■ **Task to carry out**
Each record below is to be restated word for word.

Data provided section start

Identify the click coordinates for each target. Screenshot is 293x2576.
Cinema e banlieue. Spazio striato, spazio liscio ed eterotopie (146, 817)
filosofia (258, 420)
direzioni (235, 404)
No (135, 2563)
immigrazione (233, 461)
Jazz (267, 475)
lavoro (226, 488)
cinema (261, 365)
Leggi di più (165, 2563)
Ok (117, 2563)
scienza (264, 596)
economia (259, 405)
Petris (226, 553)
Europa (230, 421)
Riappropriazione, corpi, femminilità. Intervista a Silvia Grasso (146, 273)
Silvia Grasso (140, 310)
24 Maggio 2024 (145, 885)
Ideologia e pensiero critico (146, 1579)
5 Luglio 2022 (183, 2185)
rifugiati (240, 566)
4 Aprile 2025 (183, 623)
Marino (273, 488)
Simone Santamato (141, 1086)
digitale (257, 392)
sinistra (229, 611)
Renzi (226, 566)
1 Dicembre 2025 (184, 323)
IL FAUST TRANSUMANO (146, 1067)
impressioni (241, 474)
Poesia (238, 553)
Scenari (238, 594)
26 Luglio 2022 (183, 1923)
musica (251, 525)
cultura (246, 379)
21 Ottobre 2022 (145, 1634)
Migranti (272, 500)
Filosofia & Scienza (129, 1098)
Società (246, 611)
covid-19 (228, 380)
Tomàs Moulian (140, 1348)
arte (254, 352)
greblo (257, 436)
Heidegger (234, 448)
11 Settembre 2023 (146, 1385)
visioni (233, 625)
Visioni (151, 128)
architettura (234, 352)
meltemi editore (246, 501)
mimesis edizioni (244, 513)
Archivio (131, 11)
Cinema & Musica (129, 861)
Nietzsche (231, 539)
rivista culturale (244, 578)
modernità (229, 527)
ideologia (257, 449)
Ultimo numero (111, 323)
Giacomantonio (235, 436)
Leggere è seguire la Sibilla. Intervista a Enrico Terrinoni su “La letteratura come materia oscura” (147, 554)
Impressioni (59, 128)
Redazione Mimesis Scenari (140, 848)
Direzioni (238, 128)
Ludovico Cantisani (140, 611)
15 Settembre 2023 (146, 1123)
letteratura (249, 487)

Data provided section end

■ **Output of the exercise**
Identify the click coordinates for each target. Screenshot is 293x2576.
Cinema e banlieue. Spazio striato, spazio liscio ed eterotopie (146, 817)
filosofia (258, 420)
direzioni (235, 404)
No (135, 2563)
immigrazione (233, 461)
Jazz (267, 475)
lavoro (226, 488)
cinema (261, 365)
Leggi di più (165, 2563)
Ok (117, 2563)
scienza (264, 596)
economia (259, 405)
Petris (226, 553)
Europa (230, 421)
Riappropriazione, corpi, femminilità. Intervista a Silvia Grasso (146, 273)
Silvia Grasso (140, 310)
24 Maggio 2024 (145, 885)
Ideologia e pensiero critico (146, 1579)
5 Luglio 2022 (183, 2185)
rifugiati (240, 566)
4 Aprile 2025 (183, 623)
Marino (273, 488)
Simone Santamato (141, 1086)
digitale (257, 392)
sinistra (229, 611)
Renzi (226, 566)
1 Dicembre 2025 (184, 323)
IL FAUST TRANSUMANO (146, 1067)
impressioni (241, 474)
Poesia (238, 553)
Scenari (238, 594)
26 Luglio 2022 (183, 1923)
musica (251, 525)
cultura (246, 379)
21 Ottobre 2022 (145, 1634)
Migranti (272, 500)
Filosofia & Scienza (129, 1098)
Società (246, 611)
covid-19 (228, 380)
Tomàs Moulian (140, 1348)
arte (254, 352)
greblo (257, 436)
Heidegger (234, 448)
11 Settembre 2023 (146, 1385)
visioni (233, 625)
Visioni (151, 128)
architettura (234, 352)
meltemi editore (246, 501)
mimesis edizioni (244, 513)
Archivio (131, 11)
Cinema & Musica (129, 861)
Nietzsche (231, 539)
rivista culturale (244, 578)
modernità (229, 527)
ideologia (257, 449)
Ultimo numero (111, 323)
Giacomantonio (235, 436)
Leggere è seguire la Sibilla. Intervista a Enrico Terrinoni su “La letteratura come materia oscura” (147, 554)
Impressioni (59, 128)
Redazione Mimesis Scenari (140, 848)
Direzioni (238, 128)
Ludovico Cantisani (140, 611)
15 Settembre 2023 (146, 1123)
letteratura (249, 487)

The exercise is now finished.